The U.S. economy shrank by 9.5 percent in the second quarter, while Germany’s economy shrank by 10.1 percent. On an annualized basis, the standard way of reporting quarterly economic data, U.S. gross domestic product fell at a rate of 32.9 percent, which is the sharpest drop on record.
Data released at the same time showed that 1.43 million Americans filed new state unemployment claims, the second week in which that number has risen and a figure that highlights the persistence of the economic downturn.
The grim data came a day after Jerome H. Powell, the Federal Reserve chair, told reporters that the “pace of recovery looks like it has slowed,” pointing to debit and credit card spending and hiring trends. He added, “The path forward for the economy is extraordinarily uncertain and will depend in large part on our success in keeping the virus in check.”
Comcast, the largest cable operator in the U.S., reported on Thursday $23.7 billion in revenue and $7.9 billion in adjusted profit for the second quarter, beating expectations. Here are the highlights:
Peacock, its new streaming product, attracted 10 million sign-ups in its first three months. It differs from other platforms like HBO Max (which netted 4.1 million in one month) and Netflix in that it is free and relies on advertising for revenue. (There is a paid tier that features more content but still includes ads.) The strategy is reminiscent of the original broadcast system, which is also free. Comcast hopes to have 35 million users by 2024.
With most of the country under lockdown, Comcast added 323,000 more broadband customers, but it lost 477,000 pay TV subscribers. People switched to cheaper streaming alternatives as wallets tightened under the pandemic. It’s not a bad trade for Comcast, since a broadband subscriber tends to add more profit than a video one.
At NBCUniversal, the lack of sports and the shutdown of movie theaters and theme parks hurt the division. Sales fell 25 percent to $6.1 billion. Theme parks took a $399 million loss for the quarter, and the Universal Studios division saw sales decline nearly a fifth to $1.2 billion.
But a significant deal was struck this week between Universal and AMC Entertainment, the nation’s largest theater chain, that could recast the economics of the film industry. The studio can now sell movies on streaming 17 days after it runs in theaters, collapsing the usual 90-day window. Movies tend to make most of its box office dollars in the first two weekends, so the new terms appear to benefit the studio. In other words, there will be more reasons to stay home.

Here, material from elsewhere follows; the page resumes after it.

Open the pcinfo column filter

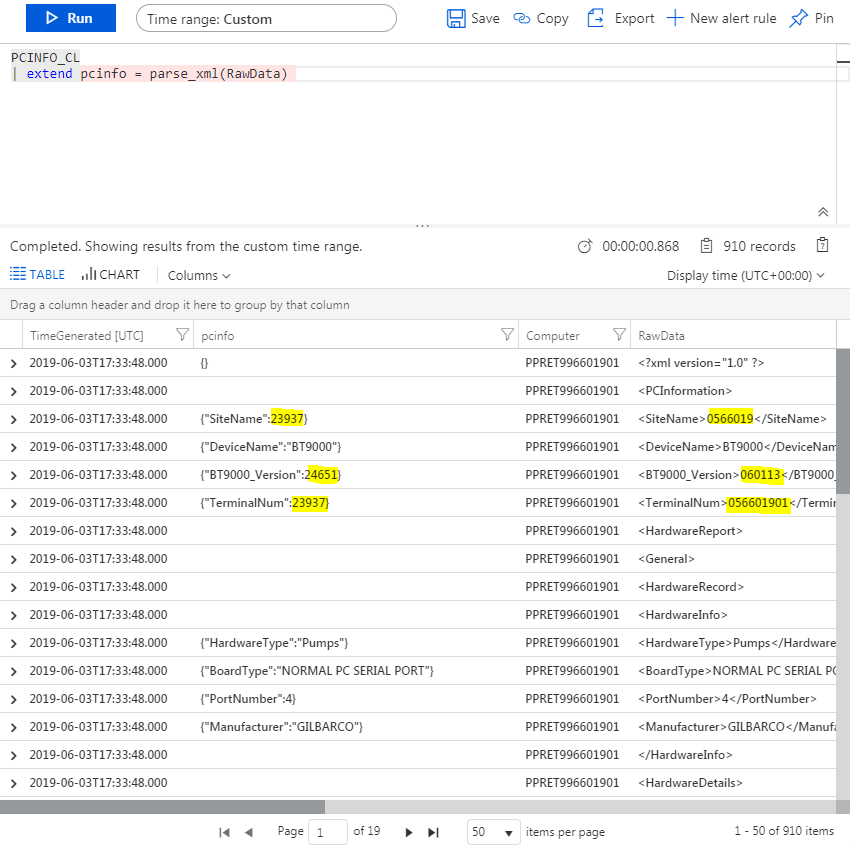pos(508,334)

United Airlines warned its pilots on Thursday that it might need to expand planned furloughs if demand for flights remained deeply depressed and a vaccine was not mass produced by the end of next year. The airline previously said that it could furlough up to one third of its pilots, or 3,900 people, this year and next. “That may not prove to be enough,” an executive said in a memo to pilots.
California Pizza Kitchen filed for bankruptcy protection in Texas on Thursday. The company, which operates more than 200 locations in the United States and internationally, said it would use the restructuring process to close unprofitable locations and cut debt, and planned to emerge from bankruptcy in less than three months. The company is the latest dining chain to file for Chapter 11 protection during the pandemic, following Chuck E. Cheese’s parent company, CEC Entertainment, and NPC International, the largest U.S. franchisee of Pizza Hut.
Volkswagen said on Thursday it fell into the red during the first six months of 2020 after sales plunged 23 percent compared with a year earlier. But the company, the world’s largest carmaker, said vehicle sales, which were down by more than half in May, had begun to recover.
Airbus reported a big loss for the first half and vowed to conserve cash; AstraZeneca reported a 26 percent rise in earnings for its first half as sales of new drugs beat forecasts; Credit Suisse beat expectations, thanks to a surge in trading revenue; trading also aided Shell, which reported a smaller-than-expected loss, and Total, which disclosed a surprise profit; and Nestlé announced an 18 percent rise in first-half profit but warned of slowing growth for the rest of the year.